The middle section of this adventure is drawn by Cris Bolson, the rest by Adriana Melo, which makes for a slightly inconsistent result. As I suggested in my previous review, it would have been better to put Bolson on one complete story (such as the previous two-parter The Transformed), rather than to alternate artists within the same narrative. From that point on, though, it’s Melo all the way for the remainder of the book. Fortunately, both artists are good at doing monsters and property damage – there’s quite a bit of both in this thrilling tale!



The Ninth Doctor, Rose and Jack head to Brazil in 1682 on the next leg of their transtemporal mystery tour. The Iara have long been thought a Brazilian myth, but when these unearthly mercreatures prove to be aquatic aliens making an unscheduled stop on planet Earth, the TARDIS team must establish their intentions and broker peace across the water barrier! Meanwhile, Jack’s past has finally come back to haunt him! Will he ever be able to recover his friends’ trust? Plus: there’s a new companion aboard the TARDIS…!

It turns out that this graphic novel is all about Tara Mishra, who stows away at the end of the first story and accompanies the Doctor, Rose and Jack during the second one, Slaver’s Song. We experience the wonders and dangers of TARDIS travel anew through her eyes (and hugely beaming smile), with several text panels written from her point of view.

The Doctor is very pleased to have Tara as his eager new companion. Rose is decidedly less so. Cavan Scott foreshadows her jealousy of Sarah Jane Smith in her reaction to the presence of this dark-haired rival for the Time Lord’s affections.

Artist Adriana Melo also contributes to the plot. She co-devised the story with Scott, bringing aspects of her own Brazilian culture to the table, in the curvaceous shape of a fish-woman, Yiara, and a more frightening male monster, Lpupiara. The former is inspired by Iara (alternatively spelled Uiara or Yara), a siren or mermaid-type figure from the legends of Brazil based on indigenous Tupi and Guaraní mythology. Another aspect of the myth is an aggressive, monstrous merman known as Ipupiara (meaning freshwater monster). Melo is, of course, well qualified to draw the sexy siren, though Lpupiara occasionally looks unintentionally comical.

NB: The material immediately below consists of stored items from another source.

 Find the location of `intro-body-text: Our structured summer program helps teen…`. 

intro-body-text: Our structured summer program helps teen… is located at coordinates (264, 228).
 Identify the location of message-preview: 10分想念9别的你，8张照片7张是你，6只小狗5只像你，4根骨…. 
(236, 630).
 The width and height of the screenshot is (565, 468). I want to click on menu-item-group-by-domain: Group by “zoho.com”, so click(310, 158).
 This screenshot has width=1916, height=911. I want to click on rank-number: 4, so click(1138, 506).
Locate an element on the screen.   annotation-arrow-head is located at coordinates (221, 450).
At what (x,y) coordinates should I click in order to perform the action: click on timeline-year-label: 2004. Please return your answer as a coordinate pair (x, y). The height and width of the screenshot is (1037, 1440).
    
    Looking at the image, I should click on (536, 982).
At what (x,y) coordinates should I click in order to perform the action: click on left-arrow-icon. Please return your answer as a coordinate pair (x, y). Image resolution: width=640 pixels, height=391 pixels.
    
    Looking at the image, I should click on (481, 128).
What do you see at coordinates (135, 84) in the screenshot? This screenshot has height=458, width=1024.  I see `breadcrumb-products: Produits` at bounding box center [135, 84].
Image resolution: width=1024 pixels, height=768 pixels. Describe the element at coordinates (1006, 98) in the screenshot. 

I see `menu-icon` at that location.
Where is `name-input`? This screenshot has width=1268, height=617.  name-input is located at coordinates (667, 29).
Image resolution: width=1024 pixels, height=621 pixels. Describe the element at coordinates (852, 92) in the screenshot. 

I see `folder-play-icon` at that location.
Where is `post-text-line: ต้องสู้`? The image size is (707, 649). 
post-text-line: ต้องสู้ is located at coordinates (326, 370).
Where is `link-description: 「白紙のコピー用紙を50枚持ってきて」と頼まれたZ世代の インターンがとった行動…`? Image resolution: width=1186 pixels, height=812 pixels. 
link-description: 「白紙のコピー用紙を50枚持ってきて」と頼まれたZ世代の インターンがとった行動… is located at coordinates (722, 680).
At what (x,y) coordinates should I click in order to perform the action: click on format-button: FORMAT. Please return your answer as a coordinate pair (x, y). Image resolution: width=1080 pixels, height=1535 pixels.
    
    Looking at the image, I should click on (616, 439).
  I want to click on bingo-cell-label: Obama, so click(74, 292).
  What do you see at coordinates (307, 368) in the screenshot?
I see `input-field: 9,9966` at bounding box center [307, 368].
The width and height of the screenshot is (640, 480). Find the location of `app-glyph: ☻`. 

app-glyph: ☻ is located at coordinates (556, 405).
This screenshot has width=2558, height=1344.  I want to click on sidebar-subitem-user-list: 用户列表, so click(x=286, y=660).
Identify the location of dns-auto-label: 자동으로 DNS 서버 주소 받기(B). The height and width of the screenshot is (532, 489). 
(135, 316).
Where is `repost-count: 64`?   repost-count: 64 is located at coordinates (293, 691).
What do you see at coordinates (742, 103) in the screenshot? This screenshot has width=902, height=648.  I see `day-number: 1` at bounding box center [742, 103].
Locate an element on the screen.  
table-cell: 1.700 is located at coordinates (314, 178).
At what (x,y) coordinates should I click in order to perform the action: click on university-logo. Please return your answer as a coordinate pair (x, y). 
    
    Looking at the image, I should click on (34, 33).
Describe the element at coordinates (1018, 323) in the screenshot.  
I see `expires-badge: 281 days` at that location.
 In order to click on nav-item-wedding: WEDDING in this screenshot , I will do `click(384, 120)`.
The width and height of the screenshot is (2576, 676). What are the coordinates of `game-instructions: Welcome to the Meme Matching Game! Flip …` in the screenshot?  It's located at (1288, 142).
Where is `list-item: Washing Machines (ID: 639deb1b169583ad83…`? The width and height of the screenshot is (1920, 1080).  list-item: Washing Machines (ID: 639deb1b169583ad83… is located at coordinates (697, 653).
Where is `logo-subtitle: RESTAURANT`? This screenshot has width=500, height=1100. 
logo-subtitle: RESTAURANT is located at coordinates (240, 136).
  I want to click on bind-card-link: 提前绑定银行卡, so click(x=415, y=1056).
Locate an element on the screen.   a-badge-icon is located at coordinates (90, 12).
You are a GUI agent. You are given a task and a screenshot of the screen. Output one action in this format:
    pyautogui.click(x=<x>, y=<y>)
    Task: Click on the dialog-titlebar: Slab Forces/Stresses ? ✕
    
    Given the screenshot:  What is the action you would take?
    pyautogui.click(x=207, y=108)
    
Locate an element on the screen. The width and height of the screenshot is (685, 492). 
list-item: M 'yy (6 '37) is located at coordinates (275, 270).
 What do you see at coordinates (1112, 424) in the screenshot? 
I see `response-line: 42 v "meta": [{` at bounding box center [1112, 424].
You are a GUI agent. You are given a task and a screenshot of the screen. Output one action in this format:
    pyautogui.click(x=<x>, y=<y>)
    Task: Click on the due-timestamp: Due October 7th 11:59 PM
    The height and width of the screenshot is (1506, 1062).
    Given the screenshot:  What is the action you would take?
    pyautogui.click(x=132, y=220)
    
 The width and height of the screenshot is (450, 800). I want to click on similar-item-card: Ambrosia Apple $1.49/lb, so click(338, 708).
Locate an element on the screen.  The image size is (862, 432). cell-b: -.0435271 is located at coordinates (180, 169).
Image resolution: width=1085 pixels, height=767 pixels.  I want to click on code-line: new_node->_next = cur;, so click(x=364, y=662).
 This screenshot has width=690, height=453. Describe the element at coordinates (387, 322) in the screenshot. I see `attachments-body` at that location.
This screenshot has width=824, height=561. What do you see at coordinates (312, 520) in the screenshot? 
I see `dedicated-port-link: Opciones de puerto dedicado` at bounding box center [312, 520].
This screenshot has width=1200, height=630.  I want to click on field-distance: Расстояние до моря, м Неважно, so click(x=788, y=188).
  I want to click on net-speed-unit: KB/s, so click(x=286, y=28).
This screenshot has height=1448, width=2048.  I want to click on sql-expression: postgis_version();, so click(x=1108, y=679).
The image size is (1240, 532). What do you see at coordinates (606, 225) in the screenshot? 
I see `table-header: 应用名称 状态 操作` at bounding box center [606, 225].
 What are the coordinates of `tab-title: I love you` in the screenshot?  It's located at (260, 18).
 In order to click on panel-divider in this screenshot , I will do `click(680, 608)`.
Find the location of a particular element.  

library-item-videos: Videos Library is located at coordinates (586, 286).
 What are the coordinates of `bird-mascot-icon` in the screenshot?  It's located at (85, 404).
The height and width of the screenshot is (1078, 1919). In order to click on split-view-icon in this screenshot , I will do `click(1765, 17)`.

Meanwhile, after languishing in the background since the ongoing Ninth Doctor series was launched, the mystery of Captain Jack’s missing memories comes to the fore here, occupying a significant proportion of the narrative. His plot arc takes a decisive step forward, in a way that will have lasting consequences for the TARDIS crew…

This is a fast-moving tale, seeming almost like a condensed three-parter at times. The 16th page of the strip feels as though it could be the end of the first episode – and perhaps, in an earlier draft, it had been. The whole affair concludes with an excitingly out of the blue cliffhanger / teaser that will have you counting the days until the release of the next volume.



The book also includes cover galleries, creator biographies and a handy chronology of the ever-expanding library of Doctor Who titles that are available from Titan. It’s no secret that this is an excellent collection!